Sedert 1936 voerde België een neutraliteitspolitiek en ondanks het feit dat in 1937 de Belgische regering zowel Parijs, Londen als Berlijn had laten weten dat het "nationaal territorium tot het uiterste zou worden verdedigd tegen om het even wie".

Om de neutraliteit van het land aan de Duitsers te bewijzen – die er echter geen geloof aan hechtten –, werd vanaf einde 1938 aan de K.W.-linie een tegen Frankrijk gerichte aftakking toegevoegd van Waver tot Ninove. De linie bestond uit oorspronkelijk uit 48 kringstellingen van kleine bunkers, Cointet-elementen[3], ingeheide spoorstaven, tetraëders, loopgraven en prikkeldraadversperringen.In 2020 zijn nog 4 van de 9 bunkers in Waterloo, 4 van 4 bunkers in Eigenbrakel, 6 van de 8 bunkers in Halle, acht in Kester (Gooik) 3 van de 5 bunkers in Meerbeke (Ninove) en vier in Pamel (Roosdaal)bewaard. De stelling sloot aan op de KW-linie te Waver, maar bij zijn aanbesteding was er enkel sprake van Waterloo-Halle-Ninove. Deze aftakking van de beruchte KW-linie heeft echter nooit dienstgedaan, en werd al snel na de inval van het Duitse leger in mei 1940 ontmanteld.[4]  Opvallend is dat in de archieven als eindpunt van deze aftakking ("pour la couverture de Bruxelles") steeds Ninove aangegeven wordt hoewel dit punt volledig op Pamels grondgebied gelegen is (tot aan de Dender); in Duitse archieven wordt niet enkel de aftakking, maar de hele K.W.-linie "der Brüsseler Ring" genoemd.[5]

Beschrijving van de linie[bewerken | brontekst bewerken]

  1. De alarmlinie: haar opdracht bestond er in elke grensschending mee te delen aan het algemeen hoofdkwartier en zich vervolgens terug te trekken na bepaalde vernielingen uitgevoerd te hebben.
  2. De vooruitgeschoven stelling: haar voornaamste opdracht was de hoofdwegen te versperren of te vernielen.

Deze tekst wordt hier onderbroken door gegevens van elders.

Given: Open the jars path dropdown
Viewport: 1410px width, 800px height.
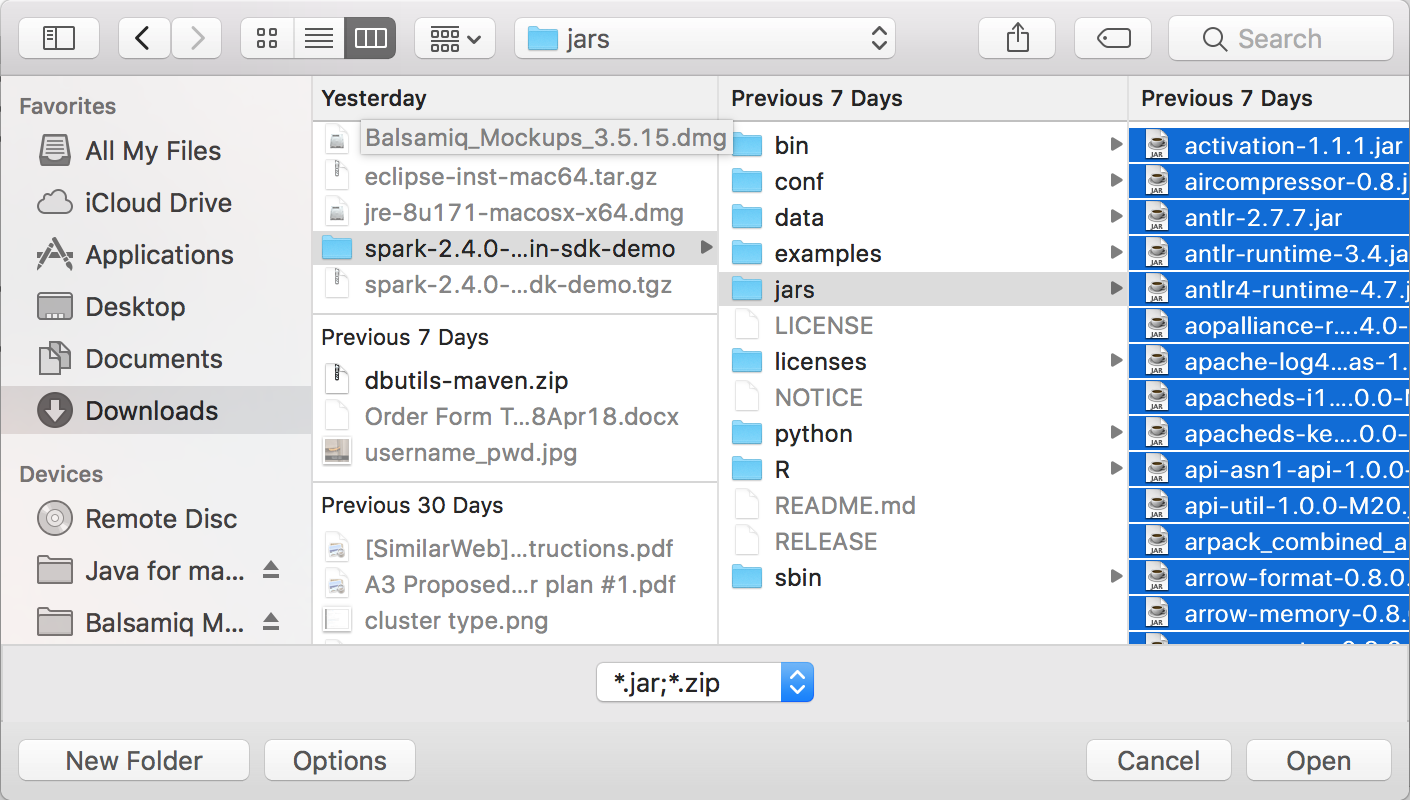Looking at the screenshot, I should click(x=705, y=38).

Deze bevond zich langs de grenzen met Nederland en Duitsland, te beginnen ten noorden van Antwerpen tot Aarlen via Maaseik.
  3. De dekkingsstelling. Ze was westwaarts gelegen, 210 km lang en bestond uit de versterkte stelling Antwerpen (met forten en anti-tankgrachten), de Albertkanaalstelling, de versterkte stelling Luik, gemoderniseerd en versterkt door 4 nieuwe forten, waaronder dat van Eben-Emael, de Maasstelling en de versterkte stelling Namen. Achter deze dekkingsstelling, vooral achter het Albertkanaal waarlangs de hoofdmacht van het leger, 14 divisies, opgesteld was, hoopte het opperbevel alle aanvallen te kunnen weerstaan tot de komst van de geallieerde legers.
  4. De hoofdverdedigingslinie of de weerstandslinie - die het voordeel had veel korter te zijn - verder in het binnenland, verdeelde het land in tweeën en liep van Antwerpen via Waver tot aan de vesting Namen. Voor een klein land als België was het aanleggen van de K(oningshooikt)-W(aver) linie een hele prestatie geweest.

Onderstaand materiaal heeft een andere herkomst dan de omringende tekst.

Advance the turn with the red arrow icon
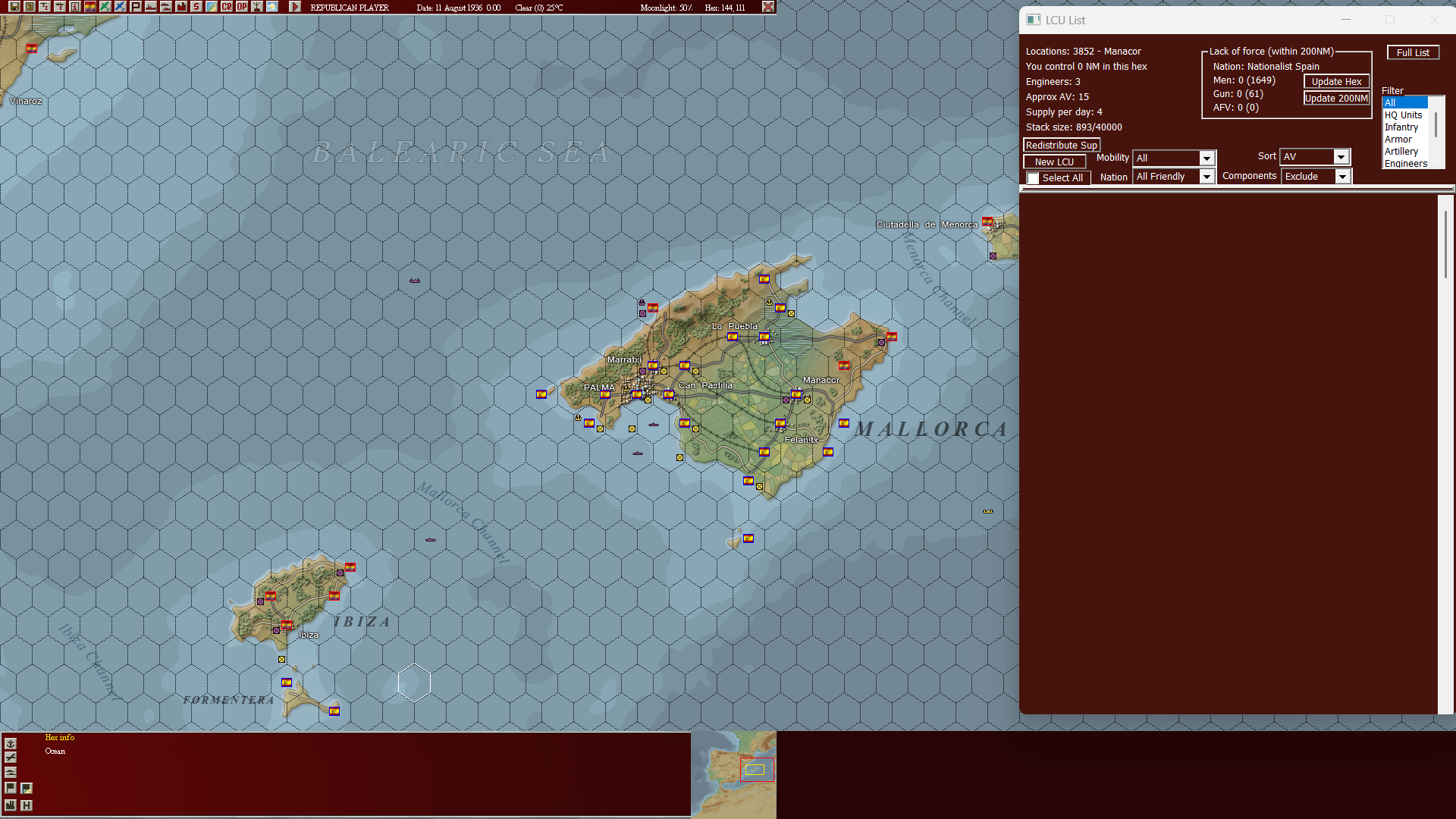This screenshot has width=1456, height=819. click(x=295, y=7)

Zowat 350 kleine bunkers vormden de ruggengraat van een linie die naar het oosten werd beschermd tegen tanks door een doorlopende hindernis samengesteld uit Cointetelementen, d.w.z. stalen hekkens die op rollen verplaatst konden worden, doch eens naast elkaar verankerd en bestreken door de wapens uit de abri's als een IJzeren Muur[6] over een lengte van tientallen kilometers door het landschap liepen.

Bezetting van de bunkers[bewerken | brontekst bewerken]

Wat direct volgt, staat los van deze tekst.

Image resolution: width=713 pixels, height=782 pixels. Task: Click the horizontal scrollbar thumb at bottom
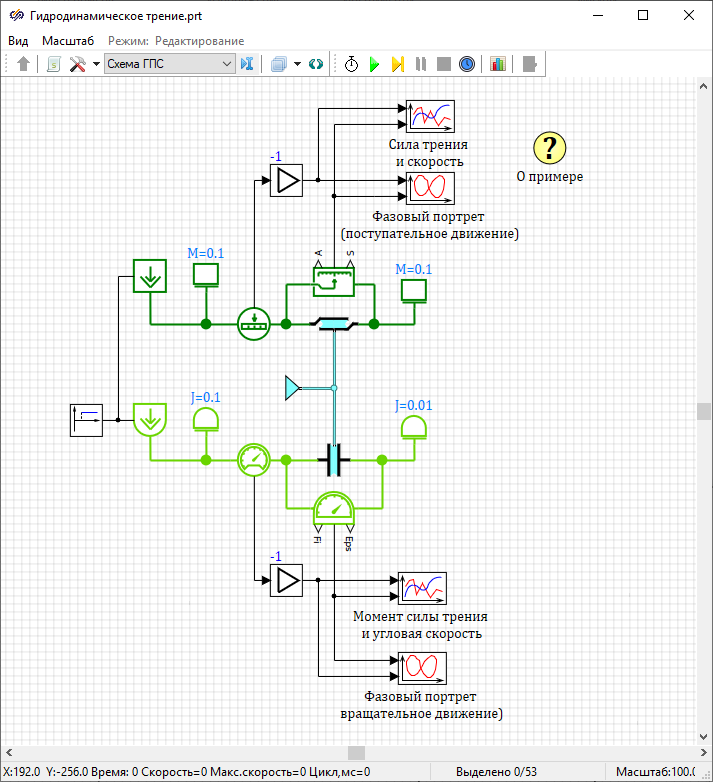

De bezetting van een kleine bunker bestond uit 7 man: een sergeant (de sectieoverste), 2 korporaals en 4 soldaten, dus 3 man per mitrailleur: een chef, een schutter en een lader en de sectiechef, gewoonlijk een sergeant. Overdag, in vredestijd, bleven er 3 manschappen binnen en 3 buiten in de loopgrachten. 's Nachts waren er steeds 3 van wacht: 1 binnen en 2 buiten.[4]

Bouw van de bunkers[bewerken | brontekst bewerken]

De onteigening van de terreinen[bewerken | brontekst bewerken]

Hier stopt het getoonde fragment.